After Ed graduated, he enrolled in law school and took a job as a night clerk in a hotel in order to spend some of his time studying. Jim visited him there and said, “Brother, why aren’t you spending half your time during these long night hours reading the Bible?” So Ed began to do that. In a sense, Jim Elliot called Ed McCully to be a missionary. Ed ended up in the jungle. Jim was hoping that Ed and he would be sent out together. The Lord sent people out two by two, so Jim had been praying for a long time for someone to go along with him. He was quite convinced that it was not to be a wife, not at least until he had spent some time in the jungle, so he prayed for a buddy. Then Ed disappointed him by getting married, so Jim prayed for another partner.

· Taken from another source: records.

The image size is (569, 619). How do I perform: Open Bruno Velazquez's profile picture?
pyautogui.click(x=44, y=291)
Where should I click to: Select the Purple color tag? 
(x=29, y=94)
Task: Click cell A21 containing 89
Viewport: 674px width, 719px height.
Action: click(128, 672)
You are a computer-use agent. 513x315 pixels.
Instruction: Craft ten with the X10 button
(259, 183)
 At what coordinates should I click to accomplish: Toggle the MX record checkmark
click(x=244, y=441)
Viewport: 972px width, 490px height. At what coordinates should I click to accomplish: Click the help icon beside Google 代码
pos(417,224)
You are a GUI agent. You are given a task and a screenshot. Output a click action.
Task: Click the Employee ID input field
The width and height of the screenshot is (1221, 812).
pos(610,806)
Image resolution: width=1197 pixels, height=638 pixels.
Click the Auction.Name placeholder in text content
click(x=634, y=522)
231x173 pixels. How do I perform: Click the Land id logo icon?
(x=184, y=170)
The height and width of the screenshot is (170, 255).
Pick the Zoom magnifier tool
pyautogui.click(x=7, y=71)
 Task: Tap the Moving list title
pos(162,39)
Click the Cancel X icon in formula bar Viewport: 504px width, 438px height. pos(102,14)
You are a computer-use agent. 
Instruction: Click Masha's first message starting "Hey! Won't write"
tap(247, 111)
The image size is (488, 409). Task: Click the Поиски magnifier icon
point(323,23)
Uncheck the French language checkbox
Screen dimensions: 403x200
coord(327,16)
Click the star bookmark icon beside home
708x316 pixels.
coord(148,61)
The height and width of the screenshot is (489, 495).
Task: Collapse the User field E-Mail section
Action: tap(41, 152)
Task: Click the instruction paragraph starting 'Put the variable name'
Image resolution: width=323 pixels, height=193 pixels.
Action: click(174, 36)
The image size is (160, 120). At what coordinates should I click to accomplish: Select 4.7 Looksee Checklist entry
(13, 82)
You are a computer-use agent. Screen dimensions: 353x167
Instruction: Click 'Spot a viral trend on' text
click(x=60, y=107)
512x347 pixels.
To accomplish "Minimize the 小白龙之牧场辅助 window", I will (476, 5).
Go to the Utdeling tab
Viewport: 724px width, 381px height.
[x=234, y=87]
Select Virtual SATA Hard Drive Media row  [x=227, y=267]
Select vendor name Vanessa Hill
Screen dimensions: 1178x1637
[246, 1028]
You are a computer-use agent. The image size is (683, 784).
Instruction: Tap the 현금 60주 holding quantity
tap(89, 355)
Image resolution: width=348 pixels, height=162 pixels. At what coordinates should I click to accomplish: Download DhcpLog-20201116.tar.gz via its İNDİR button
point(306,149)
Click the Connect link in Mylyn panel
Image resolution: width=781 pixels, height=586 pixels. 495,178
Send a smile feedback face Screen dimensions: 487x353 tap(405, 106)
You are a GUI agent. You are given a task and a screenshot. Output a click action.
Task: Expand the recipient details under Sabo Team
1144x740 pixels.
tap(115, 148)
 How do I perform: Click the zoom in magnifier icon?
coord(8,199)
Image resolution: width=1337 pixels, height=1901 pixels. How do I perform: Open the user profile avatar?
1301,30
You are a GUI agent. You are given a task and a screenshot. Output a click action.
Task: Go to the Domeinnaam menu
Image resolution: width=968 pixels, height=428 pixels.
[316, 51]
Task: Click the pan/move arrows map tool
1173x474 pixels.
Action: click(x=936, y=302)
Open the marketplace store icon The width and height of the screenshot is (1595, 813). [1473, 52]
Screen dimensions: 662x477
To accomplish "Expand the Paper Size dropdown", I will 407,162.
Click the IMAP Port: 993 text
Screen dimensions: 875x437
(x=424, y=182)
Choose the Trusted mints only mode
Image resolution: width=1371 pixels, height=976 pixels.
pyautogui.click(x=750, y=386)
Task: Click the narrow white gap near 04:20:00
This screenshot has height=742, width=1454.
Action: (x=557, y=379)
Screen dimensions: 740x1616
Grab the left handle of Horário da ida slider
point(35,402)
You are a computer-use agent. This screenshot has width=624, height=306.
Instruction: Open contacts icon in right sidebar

He knew a man in Seattle who had a master’s degree in literature from the University of Washington, and was headed for a teaching career. His name was Pete Fleming. Jim went to visit him and said, “How come you’re not going to the mission field?” Pete was called to missions, and died at Jim Elliot side.

That’s the way to get missionaries. Don’t just sit around and wait. Eyeball the people you know are gifted and say to them, “Why aren’t you going to be a missionary? Look at these statistics. How are you going to stay home?” We ought to recruit. Good night — IBM, Control Data, and all the big companies around here, what do they do? Do they sit and wait for college graduates to show up and apply? They go to all the universities and say, “Show us your best people.” Then they screen them, and then they get them.

Finally, restructure the funding procedure so that any missionary who is called, qualified, and can raise support, can go. That’s a big one. I think we need to do some big changes in the way the BGC supports missionaries, so that if there were 10 young people or couples in this congregation who said, “We’ll band together, form The Bethlehem Coalition, and reach all 10 of those without anybody else. We will raise our support. Will the BGC send us?” The BGC ought to say, “We sure will, if you’re qualified and called,” instead of saying, “Well, you’re not in the budget.” We’ve got to somehow open the budget so that people who are called and qualified can go. And that’s what Barberg’s proposal was all about last June at the conference. It was tabled to my dismay, but perhaps on that table it will be blessed of God and who knows, maybe those 10 unreached people will be reached.